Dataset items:
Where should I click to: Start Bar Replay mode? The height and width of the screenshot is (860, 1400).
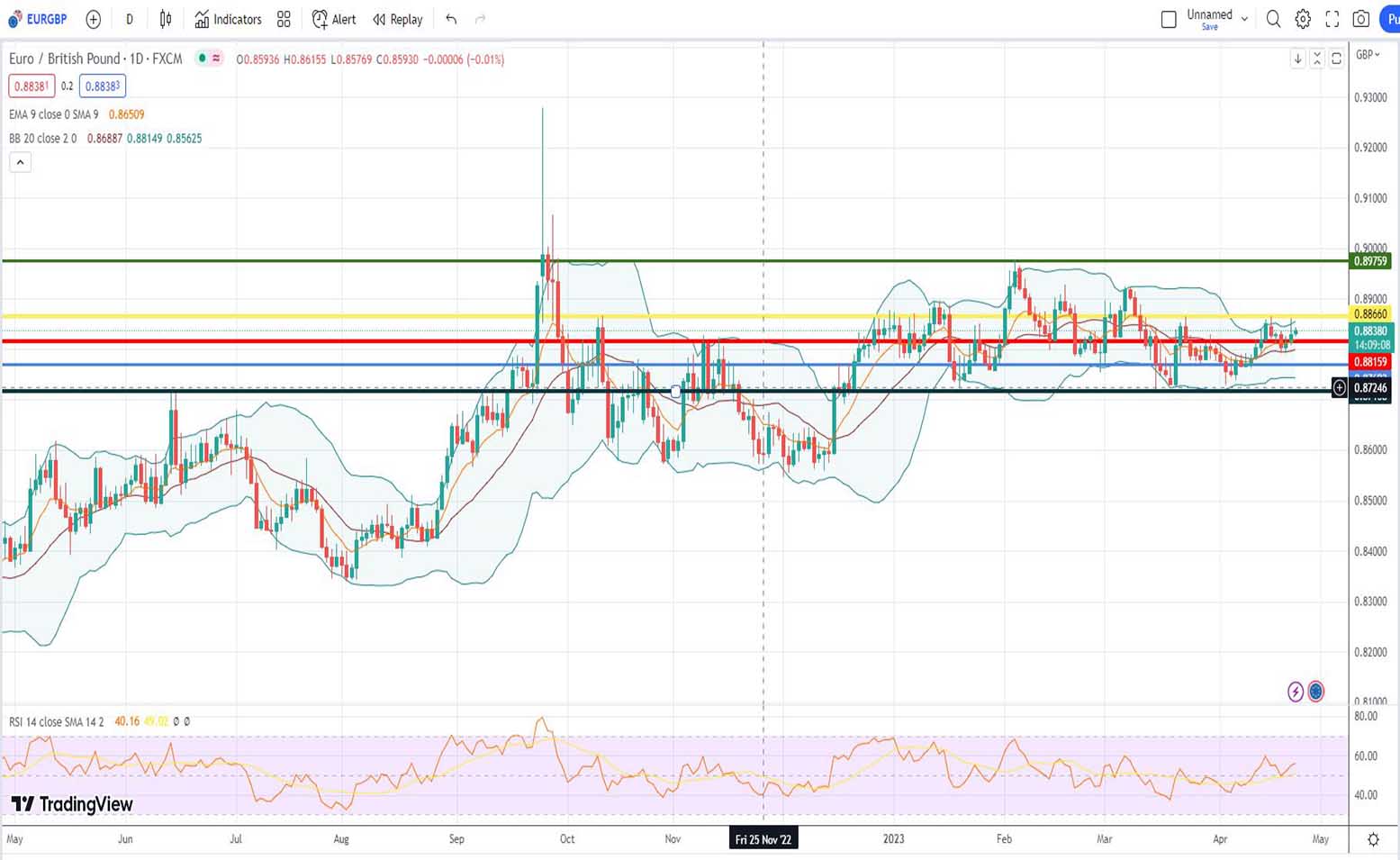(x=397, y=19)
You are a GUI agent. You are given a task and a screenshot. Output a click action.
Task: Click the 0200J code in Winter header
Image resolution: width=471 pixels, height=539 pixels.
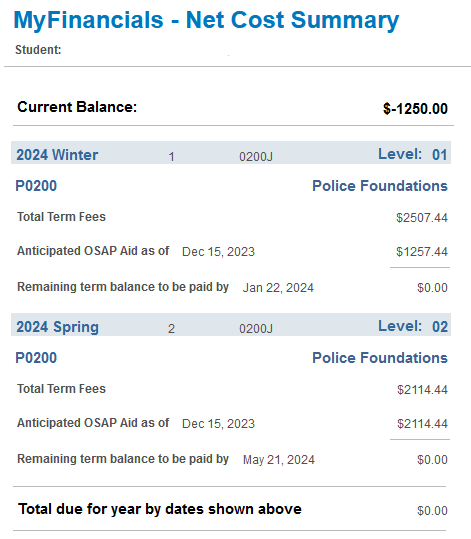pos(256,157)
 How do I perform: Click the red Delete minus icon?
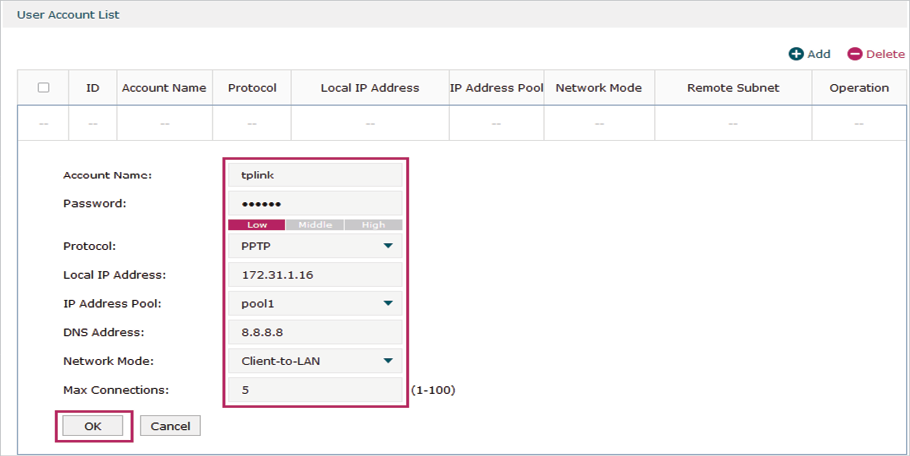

*Task brief:*
Your answer must consist only of the lines from the one containing "Image resolution: width=471" through the end of the entries, restated word for word, with no pictures.

*Output of the exercise:*
Image resolution: width=471 pixels, height=539 pixels.
pos(256,157)
 How do I perform: Click the red Delete minus icon?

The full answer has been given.